Mercedes’ Valtteri Bottas believes the black overalls his team have introduced for the 2020 Formula 1 season are to blame for a massive 3kg weight loss he experienced during last weekend’s Spanish Grand Prix.
Mercedes switched up its branding this season in support of equality, a decision which was partly driven by World Champion Lewis Hamilton, who is the only black driver in Formula 1.
Before the first race of the season it unveiled a new black livery and black overalls for its drivers, but Bottas suspects the colour is to blame for higher temperatures in the cockpit as it absorbs the heat.
“These black overalls are f**cking hot,” reported Bottas over team radio during the race, which saw temperatures of 34ºC.
“It was really hot in the car,” he said post-race. “This year, it’s been even hotter in the car. Obviously, we had to change the colour of the overalls. And it’s known that black colour takes more of the heat, especially when there’s direct sun.
“I don’t know any number or facts, how much actually black versus white is in terms of temperature difference, but this year, it’s been really hot in the car.”
But that might not be the only reason, with Bottas revealing that the overalls are also thicker this season due to a new regulation.
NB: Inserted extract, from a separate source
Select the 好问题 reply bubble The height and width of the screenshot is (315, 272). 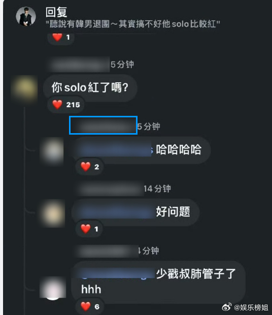click(135, 212)
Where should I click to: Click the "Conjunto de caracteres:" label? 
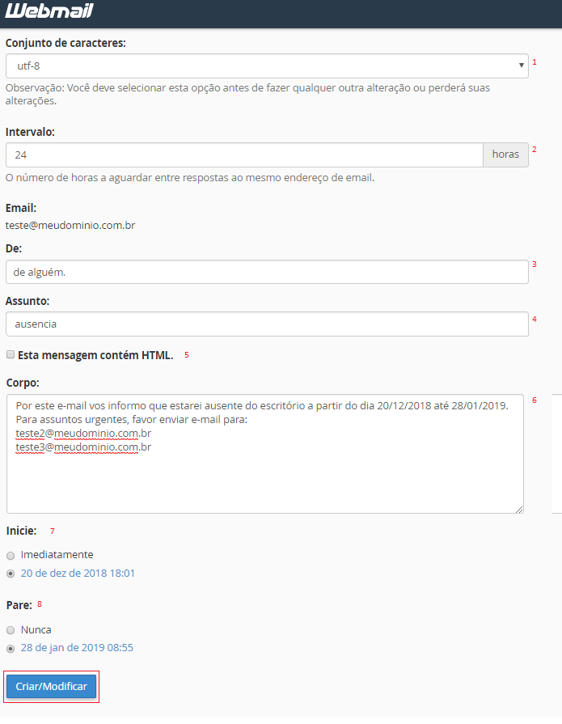65,43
“Also there’s a new homologation this year for the overalls, so they are thicker, and the underwear is thicker, so I don’t know how much effect that has.
“It was just so hot so I said, ‘Guys, you know that these overalls are way too hot.’ And for sure, white would be cooler in terms of temperature and today for example I lost three kilos in the race, which is quite a lot.
“And that’s where it can start to affect performance. I know that from all drivers I’m one of the fittest if not the fittest, so I can take it, but it’s never comfortable and there’s always things that we can improve.”
There were also concerns the black livery could impact the cars cooling, but Chief Strategist James Vowles denied this, explaining that a heat resistant lining – which is there whether the car is black, white or silver – reflects any exterior heat.
“Inside the engine cover there’s actually a silver lining, a heat resistant lining, and that is in place irrespective of the outside colour,” he explained earlier in the season.
“But we can’t see any difference on our radiator temperatures or other temperatures of core systems within the car as the result of the paint colour externally.”